Background: Preeclampsia occurs more often in dichorionic than in monochorionic twin pregnancy. We hypothesize that serum concentrations of biomarkers: placental growth factor (PlGF), serum soluble fms-like tyrosine kinase-1 (sFlt-1), and endoglin (Eng) differ between monochorionic and dichorionic twin pregnancies. Methods: A prospective observational study including 43 monochorionic and 36 dichorionic twin gestation was conducted. Blood samples were collected twice from all participants: between 11 + 0 and 13 + 6 and between 32 + 0 and 34 + 0 weeks of gestation. PlGF, sFlt-1 and Eng were measured using immnunoenzymatic assays. Results: We found a significantly higher concentration of sFlt-1 in dichorionic in comparison to monochorionic pregnancies in both the first and third trimesters. PlGF and sEng levels did not differ between mono- and dichorionic gestation in both study periods. sFlt-1 level was related to twin gestation chorionicity, while PlGF expression was not.
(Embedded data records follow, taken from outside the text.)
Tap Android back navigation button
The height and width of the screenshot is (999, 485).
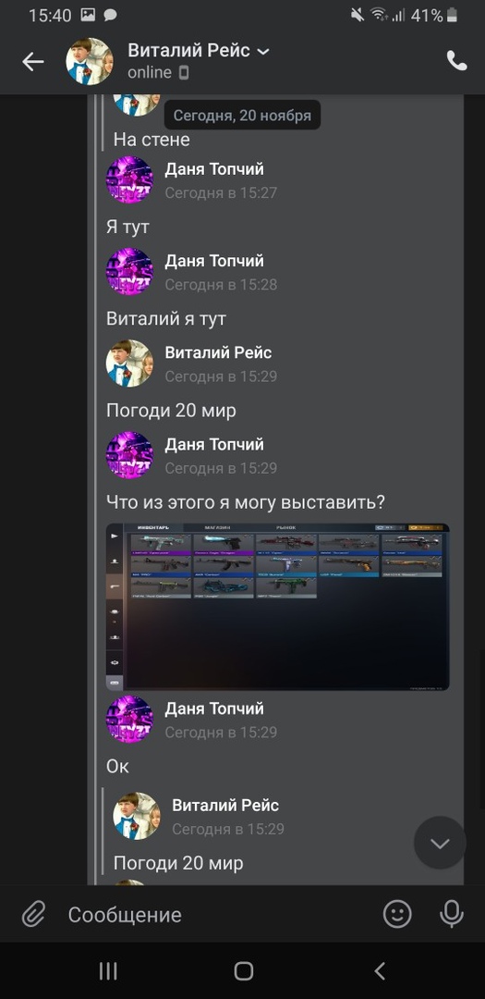click(x=380, y=971)
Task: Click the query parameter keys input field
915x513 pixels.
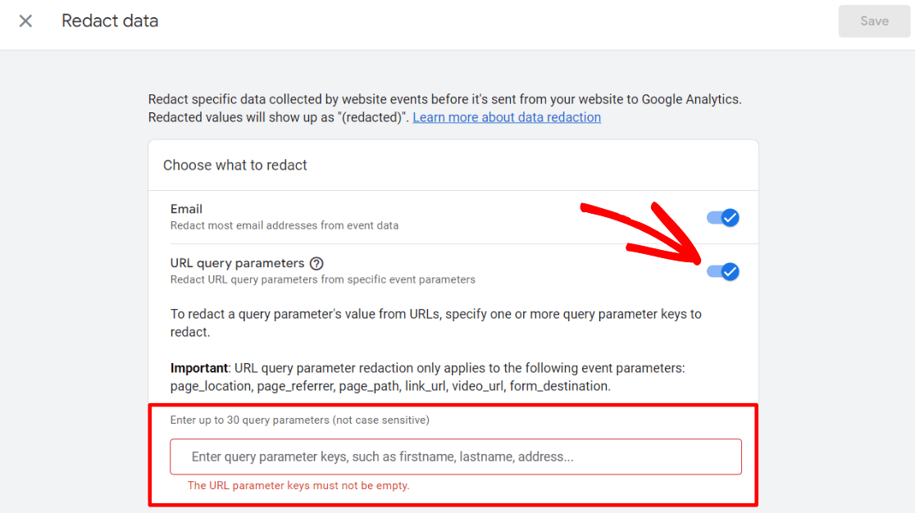Action: [455, 456]
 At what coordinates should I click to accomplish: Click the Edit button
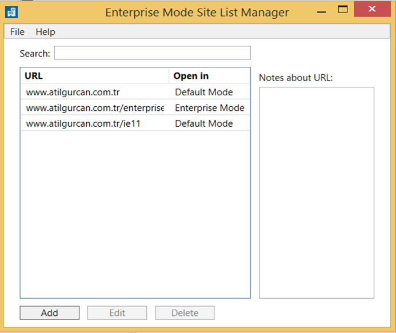117,313
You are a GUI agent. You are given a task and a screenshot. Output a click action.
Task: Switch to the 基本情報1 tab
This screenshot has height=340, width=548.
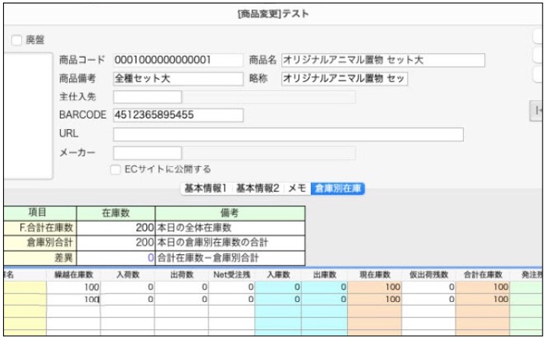pyautogui.click(x=206, y=188)
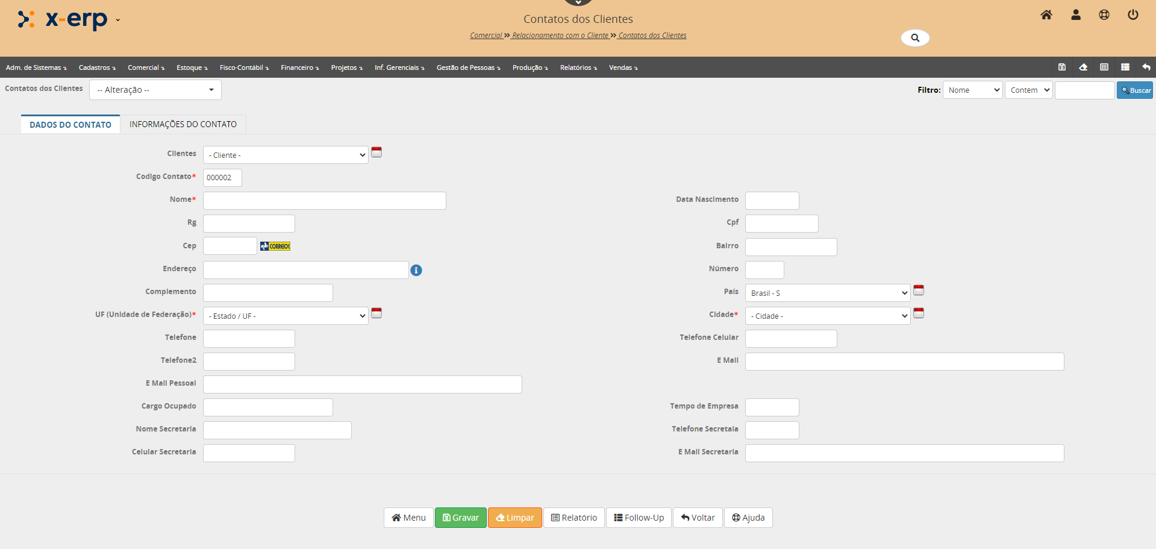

PlGF, sFlt-1 and sEng concentrations increased significantly during gestation and were much higher in the third trimester compared to the values measured in the first trimester. Conclusions: Angiogenic biomarkers expression differ between dichorionic and monochorionic twin pregnancy. The sFlt-1 level is related to chorionicity of a twin gestation.

Highlights

  • Preeclampsia (PE) is one of the major causes of maternal and fetal morbidity and mortality worldwide [1,2]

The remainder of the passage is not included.